Although not a common item these days, one may still find them at a grave side, used as a vase for a single flower.
Catching the Tears of Mourning
They are made from terracotta, glass or any other material able to be formed into the required shape. At first, these tear catchers were quite simple, just a small cup or a bottle with a long neck, but later a 'cup' at the top of the stem was formed, to conform to the contours of the eye. Those expressing their sorrow through tears would place the cup over the eye, and any tears brought forth would be caught, falling to the bottom of the vial/bottle.
It is with these implements that one’s sorrow could be measured. In the days of ancient Persia, a sultan would check the contents of his many wives tear catchers, the bottles stoppered between bouts of sadness, in order to tell who missed him the most while he was away.
Through the Ages
This brought about an interesting new profession. Women would be paid to cry at funerals, thus filling more tear catchers for the dead, artificially elevating the deceased’s position post mortem. The more tears the paid for mourner shed, the more money they would make.
What was more interesting about these bottles was the fact that the tears were allowed to evaporate.

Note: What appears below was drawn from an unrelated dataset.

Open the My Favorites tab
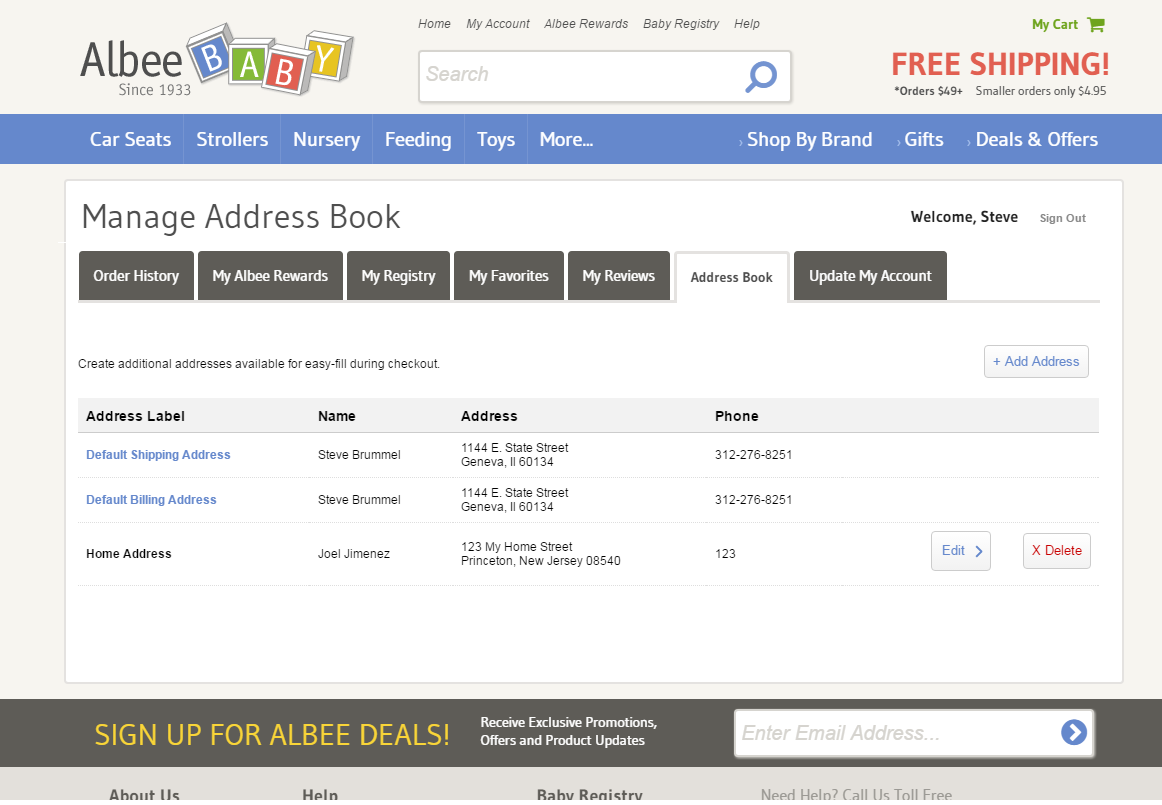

The tear catchers would be placed in the deceased’s tomb, and once the last of the tears had evaporated, the official period of mourning could be ended.

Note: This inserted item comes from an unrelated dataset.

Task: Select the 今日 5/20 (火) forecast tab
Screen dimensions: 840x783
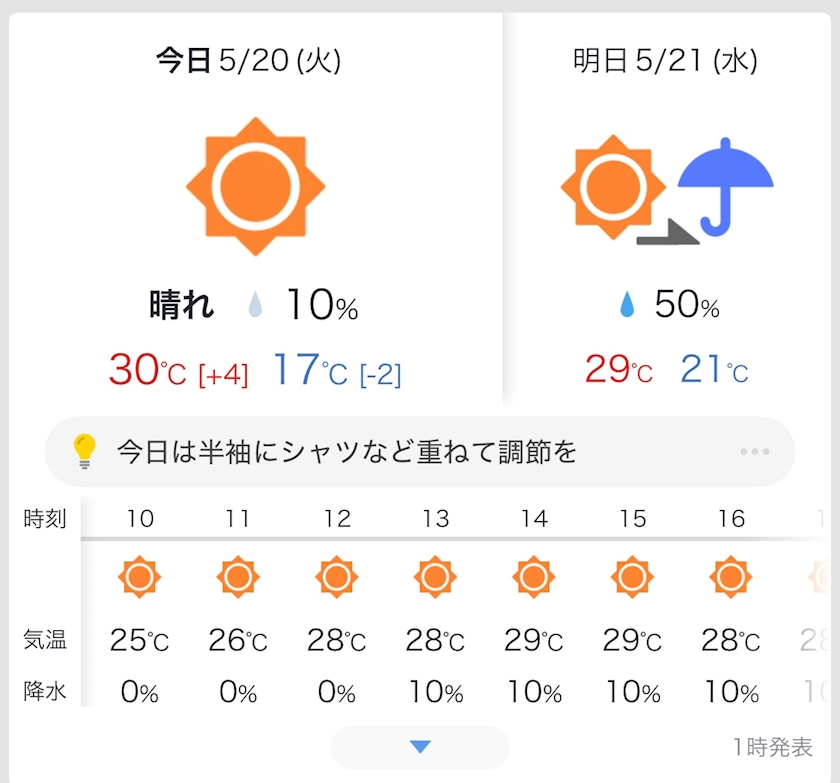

During the time of the Civil War in the US, many women took to capturing their tears over the duration their husbands were away fighting. If the husband returned, the captured tears were a measure of their wives devotion, if the husband died, the tears would be sprinkled over his grave at the first anniversary of his death – the initial period of mourning now over.
Today early tear catchers have become quite collectable, with some fetching high prices on sites like eBay. The art of making the tear catcher is not lost, and some companies still produce them today, however they are largely ornamental. A stroll through a cemetery may see you find a tear catcher adorning someone’s grave, not holding tears, but rather holding a single small flower stem.